21 de abril de 2014

Muerte

Un día hay vida. Por ejemplo, un hombre de excelente salud, ni siquiera viejo, sin ninguna enfermedad previa. Todo es como era, como será siempre. Pasa un día y otro, ocupándose sólo de sus asuntos y soñando con la vida que le queda por delante. Y entonces, de repente, aparece la muerte. El hombre deja escapar un pequeño suspiro, se desploma en un sillón y muere. Sucede de una forma tan repentina que no hay lugar para la reflexión; la mente no tiene tiempo de encontrar una palabra de consuelo. No nos queda otra cosa, la irreductible certeza de nuestra mortalidad. Podemos aceptar con resignación la muerte que sobreviene después de una larga enfermedad, e incluso la accidental podemos achacarla al destino; pero cuando un hombre muere sin causa aparente, cuando un hombre muere simplemente porque es un hombre, nos acerca tanto a la frontera invisible entre la vida y la muerte que no sabemos de qué lado nos encontramos.

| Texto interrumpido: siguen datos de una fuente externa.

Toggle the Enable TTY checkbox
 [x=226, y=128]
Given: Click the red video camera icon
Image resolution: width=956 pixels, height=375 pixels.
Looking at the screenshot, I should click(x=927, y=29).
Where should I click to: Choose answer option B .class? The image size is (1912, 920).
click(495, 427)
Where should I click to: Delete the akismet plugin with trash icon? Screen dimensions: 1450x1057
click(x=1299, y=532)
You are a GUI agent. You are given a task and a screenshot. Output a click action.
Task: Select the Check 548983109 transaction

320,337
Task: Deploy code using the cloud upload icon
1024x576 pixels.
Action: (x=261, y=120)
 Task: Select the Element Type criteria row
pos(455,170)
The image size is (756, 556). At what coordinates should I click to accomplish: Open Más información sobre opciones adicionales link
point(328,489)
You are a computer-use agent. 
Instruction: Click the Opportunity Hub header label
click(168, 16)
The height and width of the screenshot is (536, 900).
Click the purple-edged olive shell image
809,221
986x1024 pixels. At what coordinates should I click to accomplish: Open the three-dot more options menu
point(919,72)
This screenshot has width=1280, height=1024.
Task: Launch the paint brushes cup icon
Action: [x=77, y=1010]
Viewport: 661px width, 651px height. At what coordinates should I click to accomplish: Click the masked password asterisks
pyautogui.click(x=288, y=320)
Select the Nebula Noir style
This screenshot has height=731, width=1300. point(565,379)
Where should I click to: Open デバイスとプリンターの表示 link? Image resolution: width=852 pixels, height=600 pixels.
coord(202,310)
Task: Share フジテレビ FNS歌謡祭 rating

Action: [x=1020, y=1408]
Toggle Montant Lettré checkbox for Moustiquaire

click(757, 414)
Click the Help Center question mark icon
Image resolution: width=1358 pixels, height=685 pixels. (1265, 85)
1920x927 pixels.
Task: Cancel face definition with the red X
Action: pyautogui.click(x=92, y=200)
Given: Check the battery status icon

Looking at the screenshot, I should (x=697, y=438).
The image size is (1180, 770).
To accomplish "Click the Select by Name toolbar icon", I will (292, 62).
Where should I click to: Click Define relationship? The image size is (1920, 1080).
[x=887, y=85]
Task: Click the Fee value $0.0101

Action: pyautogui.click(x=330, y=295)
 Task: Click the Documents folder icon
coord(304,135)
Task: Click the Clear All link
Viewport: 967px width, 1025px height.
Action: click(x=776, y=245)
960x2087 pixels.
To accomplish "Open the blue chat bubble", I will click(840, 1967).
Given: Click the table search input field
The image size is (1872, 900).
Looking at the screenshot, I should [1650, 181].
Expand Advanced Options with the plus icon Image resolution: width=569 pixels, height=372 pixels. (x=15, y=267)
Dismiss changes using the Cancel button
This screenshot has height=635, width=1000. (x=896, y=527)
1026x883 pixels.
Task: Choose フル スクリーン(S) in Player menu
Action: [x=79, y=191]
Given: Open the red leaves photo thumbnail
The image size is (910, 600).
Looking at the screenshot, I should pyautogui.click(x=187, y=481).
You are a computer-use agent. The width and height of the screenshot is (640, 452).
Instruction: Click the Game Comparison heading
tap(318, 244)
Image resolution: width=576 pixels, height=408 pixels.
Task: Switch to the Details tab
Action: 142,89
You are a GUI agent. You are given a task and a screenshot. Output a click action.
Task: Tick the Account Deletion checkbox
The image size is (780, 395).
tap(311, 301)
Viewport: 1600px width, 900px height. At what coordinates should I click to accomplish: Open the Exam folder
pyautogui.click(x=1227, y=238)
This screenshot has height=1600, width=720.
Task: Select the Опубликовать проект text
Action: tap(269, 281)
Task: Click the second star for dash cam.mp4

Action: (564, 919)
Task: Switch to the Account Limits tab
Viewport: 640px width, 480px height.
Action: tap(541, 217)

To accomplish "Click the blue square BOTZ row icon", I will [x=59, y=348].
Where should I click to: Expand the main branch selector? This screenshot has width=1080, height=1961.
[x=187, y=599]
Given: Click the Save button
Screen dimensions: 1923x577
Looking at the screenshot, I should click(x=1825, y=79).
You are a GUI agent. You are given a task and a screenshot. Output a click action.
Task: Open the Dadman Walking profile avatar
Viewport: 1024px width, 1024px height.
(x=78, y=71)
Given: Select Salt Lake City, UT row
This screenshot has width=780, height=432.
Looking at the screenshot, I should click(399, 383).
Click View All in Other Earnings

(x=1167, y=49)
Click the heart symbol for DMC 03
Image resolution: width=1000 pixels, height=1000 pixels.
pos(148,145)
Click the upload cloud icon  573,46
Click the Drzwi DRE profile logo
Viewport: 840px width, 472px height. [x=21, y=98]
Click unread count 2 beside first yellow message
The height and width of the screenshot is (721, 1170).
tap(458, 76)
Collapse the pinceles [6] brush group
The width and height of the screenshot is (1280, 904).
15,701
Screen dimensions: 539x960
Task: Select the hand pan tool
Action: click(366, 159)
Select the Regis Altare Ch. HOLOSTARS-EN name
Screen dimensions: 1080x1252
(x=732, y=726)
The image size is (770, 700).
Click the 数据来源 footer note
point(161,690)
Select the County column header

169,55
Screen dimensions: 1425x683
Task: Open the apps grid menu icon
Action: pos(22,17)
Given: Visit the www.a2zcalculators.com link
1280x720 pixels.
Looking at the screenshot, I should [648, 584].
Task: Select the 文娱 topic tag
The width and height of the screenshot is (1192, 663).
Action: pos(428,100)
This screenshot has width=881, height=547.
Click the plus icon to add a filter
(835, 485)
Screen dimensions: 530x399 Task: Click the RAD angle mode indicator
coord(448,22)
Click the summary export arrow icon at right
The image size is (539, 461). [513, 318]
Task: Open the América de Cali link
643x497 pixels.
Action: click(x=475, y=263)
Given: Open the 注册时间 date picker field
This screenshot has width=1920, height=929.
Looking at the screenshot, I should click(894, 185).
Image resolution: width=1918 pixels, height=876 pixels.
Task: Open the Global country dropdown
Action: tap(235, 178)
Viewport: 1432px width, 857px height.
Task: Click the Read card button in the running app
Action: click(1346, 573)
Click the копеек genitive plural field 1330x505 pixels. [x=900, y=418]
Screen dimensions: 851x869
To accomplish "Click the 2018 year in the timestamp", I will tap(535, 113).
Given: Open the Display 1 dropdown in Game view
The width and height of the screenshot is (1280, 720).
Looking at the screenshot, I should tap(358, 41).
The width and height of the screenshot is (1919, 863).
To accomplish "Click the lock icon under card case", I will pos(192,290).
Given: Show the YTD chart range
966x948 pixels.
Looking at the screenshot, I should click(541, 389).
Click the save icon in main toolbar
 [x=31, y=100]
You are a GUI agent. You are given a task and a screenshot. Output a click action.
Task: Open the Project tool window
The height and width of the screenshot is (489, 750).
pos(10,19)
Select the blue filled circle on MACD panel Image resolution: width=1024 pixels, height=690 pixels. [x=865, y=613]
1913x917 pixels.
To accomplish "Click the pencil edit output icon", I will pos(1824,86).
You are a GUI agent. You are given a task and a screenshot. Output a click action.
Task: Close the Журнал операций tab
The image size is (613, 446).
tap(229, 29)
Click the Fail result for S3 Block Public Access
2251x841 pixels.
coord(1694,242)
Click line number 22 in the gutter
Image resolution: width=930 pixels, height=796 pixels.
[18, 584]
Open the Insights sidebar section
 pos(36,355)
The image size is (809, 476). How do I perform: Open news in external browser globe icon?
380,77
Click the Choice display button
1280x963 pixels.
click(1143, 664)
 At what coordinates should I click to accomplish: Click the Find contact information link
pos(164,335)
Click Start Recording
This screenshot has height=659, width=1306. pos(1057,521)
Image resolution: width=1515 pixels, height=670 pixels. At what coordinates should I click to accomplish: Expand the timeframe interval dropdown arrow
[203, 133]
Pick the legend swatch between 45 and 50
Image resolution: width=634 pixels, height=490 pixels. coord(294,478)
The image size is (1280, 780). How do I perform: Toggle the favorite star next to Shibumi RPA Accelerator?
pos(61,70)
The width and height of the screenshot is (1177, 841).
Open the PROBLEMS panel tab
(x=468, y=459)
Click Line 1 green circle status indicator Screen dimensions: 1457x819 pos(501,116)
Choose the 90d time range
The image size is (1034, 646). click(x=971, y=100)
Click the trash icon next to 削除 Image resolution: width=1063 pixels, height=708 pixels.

La vida se convierte en muerte, y es como si la muerte hubiese sido dueña de la vida durante toda su existencia. Muerte sin previo aviso, o sea, la vida que se detiene. Y puede detenerse en cualquier momento.

—Auster, P. (1982). La invención de la soledad (Trad. M. E. Ciochini). Bogotá: Seix Barral.

21 de marzo de 2014

Equilibrio

Cuando hablé con Adriana, estaba sumida en un estado de tristeza como nunca antes la había visto. Con la voz entrecortada me dijo que había llorado toda la noche anterior. Los pocos minutos que logró conciliar el sueño estuvieron saturados de pesadillas —cercanas a la realidad, insistió— donde lloraba sin poderse contener.

No se parecía en nada a la Adriana de tres días atrás, que lucía radiante, orgullosa, segura. La Adriana inmersa en la cotidianidad de una agenda social apretada pero exquisita. Yo la envidiaba. Yo quería que todos mis álter ego fueran Adrianitas que iban por el mundo extasiadas de felicidad y buena vida.

Verla en esa situación me impactó. Comprendí que la felicidad es una delgada línea, un frágil equilibrio que se hace pedazos con el más suave de los movimientos. Y mientras la escuchaba entendí también la magnitud del esfuerzo para mantener ese equilibrio durante mucho tiempo. Porque llega un día en que toda esa energía no es suficiente y necesita renovarse. Una renovación siempre amarga, siempre intensa.